Per Documentation/arm64/tagged-address-abi.rst we now have:
User addresses not accessed by the kernel but used for address space management (e.g. ``mmap()``, ``mprotect()``, ``madvise()``). The use of valid tagged pointers in this context is always allowed.
However this breaks the test above.
So the problem is that user space passes a 0x7fff_ffff_ffff_f000 start address and untagged_addr sign-extends it to 0xffff_ffff_ffff_f000. The subsequent check in apply_vma_lock_flags() finds that start+PAGE_SIZE is smaller than start, hence -EINVAL instead of -ENOMEM.
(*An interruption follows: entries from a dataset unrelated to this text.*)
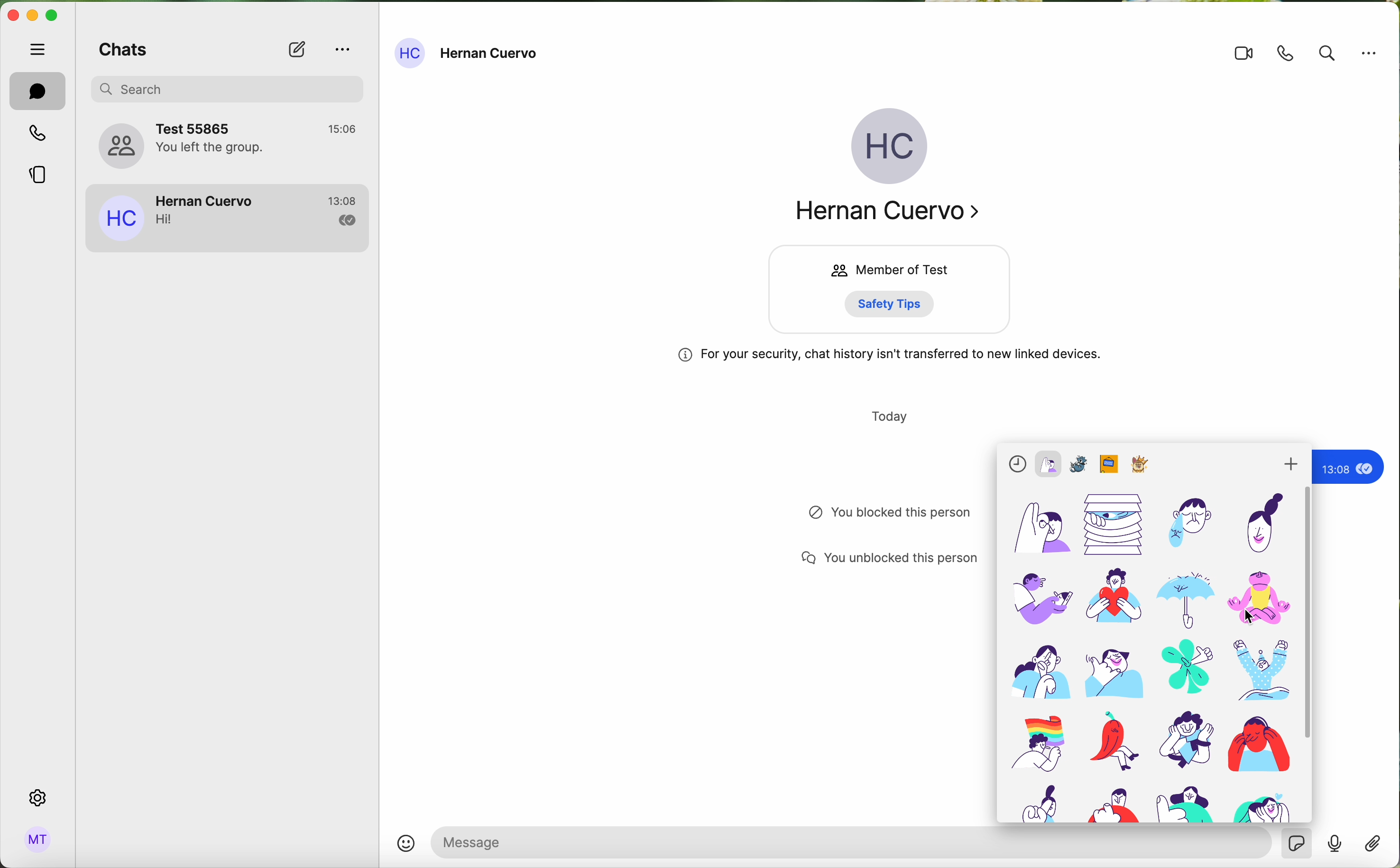  What do you see at coordinates (38, 91) in the screenshot?
I see `chats` at bounding box center [38, 91].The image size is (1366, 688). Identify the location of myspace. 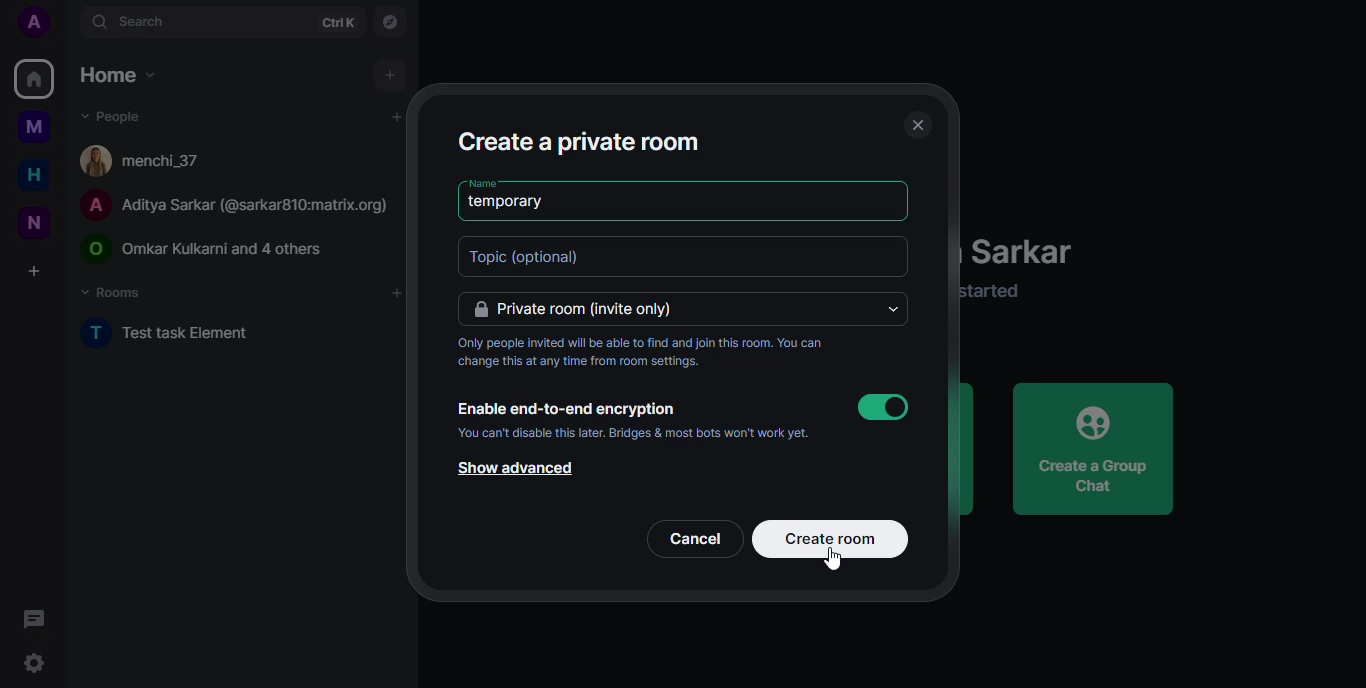
(34, 127).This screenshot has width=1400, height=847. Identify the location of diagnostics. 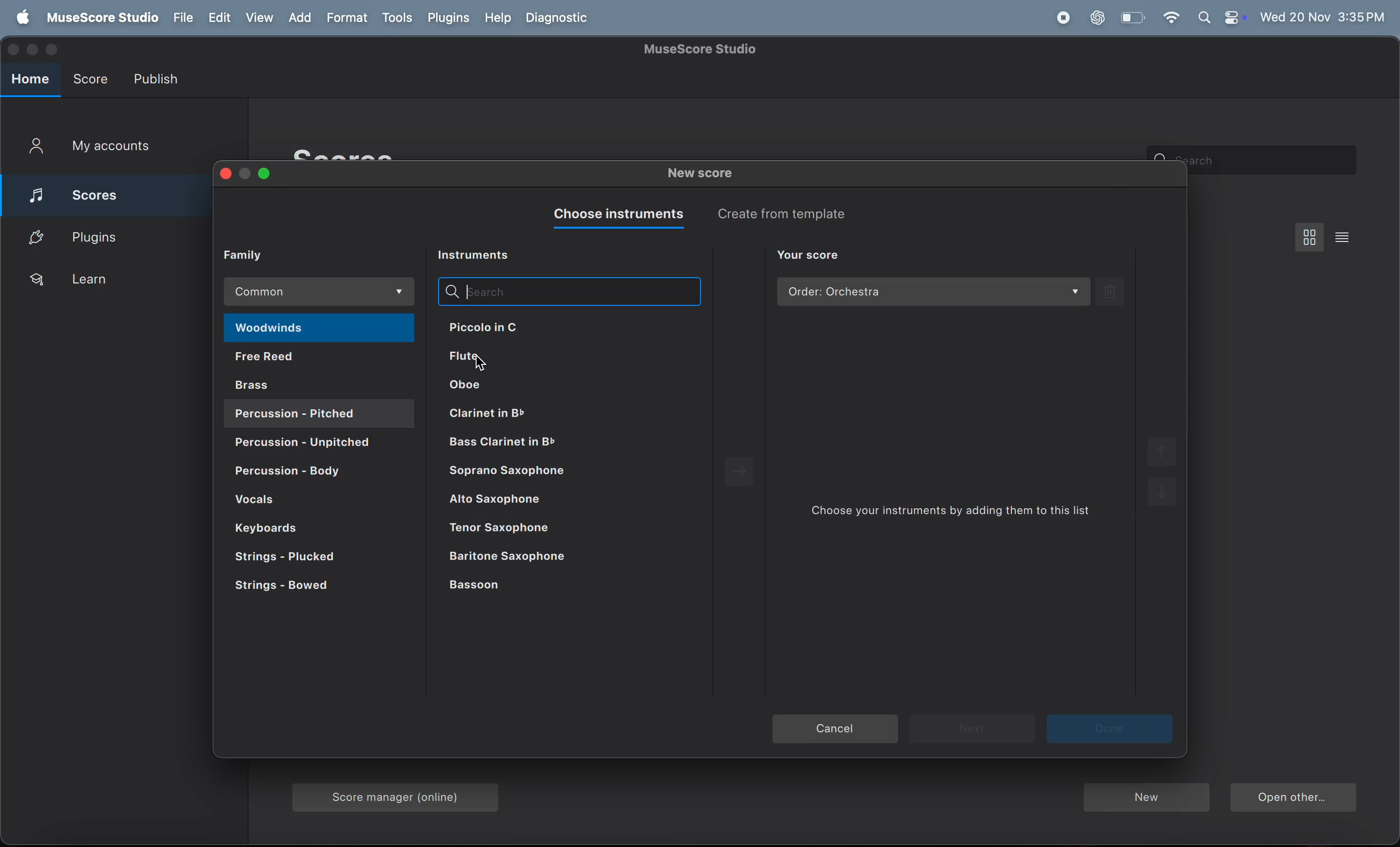
(559, 19).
What do you think we should do here?
It is an ABI break as the man page clearly states that the above case should return -ENOMEM.
Although I agree with your analysis, I also thought that these sorts of ABI breaks (changes in error codes) were unfortunately common so we shouldn't throw the baby out with the bath water here.
The options I see:
Revert commit 057d3389108e and try again to document that the memory syscalls do not support tagged pointers
Change untagged_addr() to only 0-extend from bit 55 or leave the tag unchanged if bit 55 is 1. We could mask out the tag (0 rather than sign-extend) but if we had an mlock test passing ULONG_MASK, then we get -ENOMEM instead of -EINVAL
Make untagged_addr() depend on the TIF_TAGGED_ADDR bit and we only break the ABI for applications opting in to this new ABI. We did look at this but the ptrace(PEEK/POKE_DATA) needs a bit more thinking on whether we check the ptrace'd process or the debugger flags
Leave things as they are, consider the address space 56-bit and change the test to not use LONG_MAX on arm64. This needs to be passed by the sparc guys since they probably have a similar issue
I'm in favour of (2) or (4) as long as there's also an update to the docs.
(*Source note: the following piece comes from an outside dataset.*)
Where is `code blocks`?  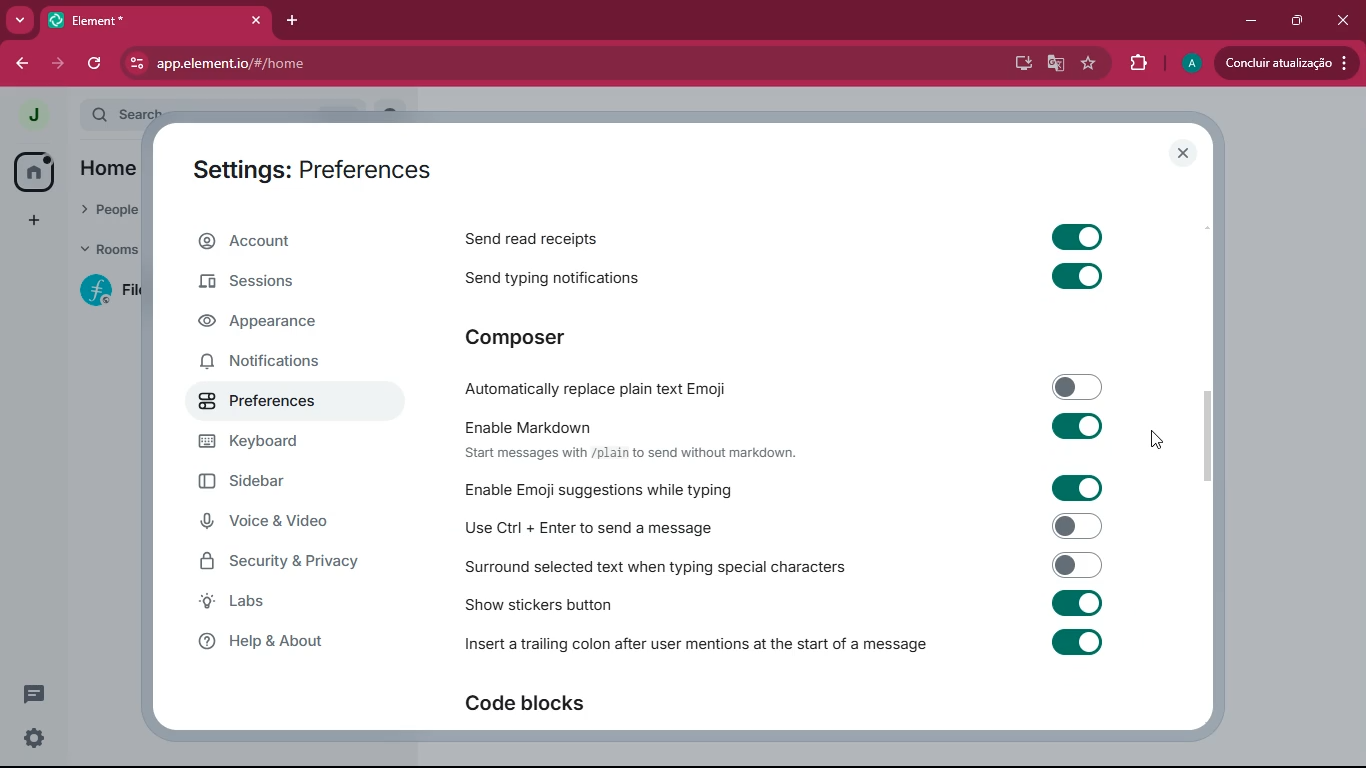
code blocks is located at coordinates (545, 705).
With (4) we'd start differing from other architectures supported by Linux. This works if we consider the test to be broken. However, reading the mlock man page:
EINVAL The result of the addition addr+len was less than addr (e.g., the addition may have resulted in an overflow).
ENOMEM Some of the specified address range does not correspond to mapped pages in the address space of the process.
There is no mention of EINVAL outside the TASK_SIZE, seems to fall more within the ENOMEM description above.
It's slightly annoying to find this now. We did run (part of) LTP but I guess we never run the POSIX conformance tests.
Yes, and this stuff was in linux-next for a while so it's worrying that kernelci didn't spot it either. Hmm.
For some reason the mlock test was skipped around the time we pushed the TBI patches into -next:
https://qa-reports.linaro.org/lkft/linux-next-oe/tests/ltp-open-posix-tests/...
Internally I don't think we've configured LTP with --with-open-posix-testsuite, so this explains why we missed it.
My preference is 2 with a quick attempt below. This basically means clear the tag if it resembles a valid (tagged) user pointer, otherwise don't touch it (bit 55 set always means an invalid user pointer). Not sure how the generated code will look like but we could probably do something better in assembly directly.
[...]
diff --git a/arch/arm64/include/asm/memory.h b/arch/arm64/include/asm/memory.h index b61b50bf68b1..c23c47360664 100644 --- a/arch/arm64/include/asm/memory.h +++ b/arch/arm64/include/asm/memory.h @@ -215,12 +215,18 @@ static inline unsigned long kaslr_offset(void)
- up with a tagged userland pointer. Clear the tag to get a sane pointer to
- pass on to access_ok(), for instance.
*/ -#define untagged_addr(addr) \ +#define __untagged_addr(addr) \ ((__force __typeof__(addr))sign_extend64((__force u64)(addr), 55)) +#define untagged_addr(addr) ({ \
- u64 __addr = (__force u64)addr; \
- __addr &= __untagged_addr(__addr); \
- (__force __typeof__(addr))__addr; \
+})
#ifdef CONFIG_KASAN_SW_TAGS #define __tag_shifted(tag) ((u64)(tag) << 56) -#define __tag_reset(addr) untagged_addr(addr) +#define __tag_reset(addr) __untagged_addr(addr) #define __tag_get(addr) (__u8)((u64)(addr) >> 56) #else #define __tag_shifted(tag) 0UL
This works for me. Szabolcs also suggested just zeroing the top byte but we wouldn't catch the overflow EINVAL case above, so I'd rather only mask the tag out if it was a user address (i.e. bit 55 is 0).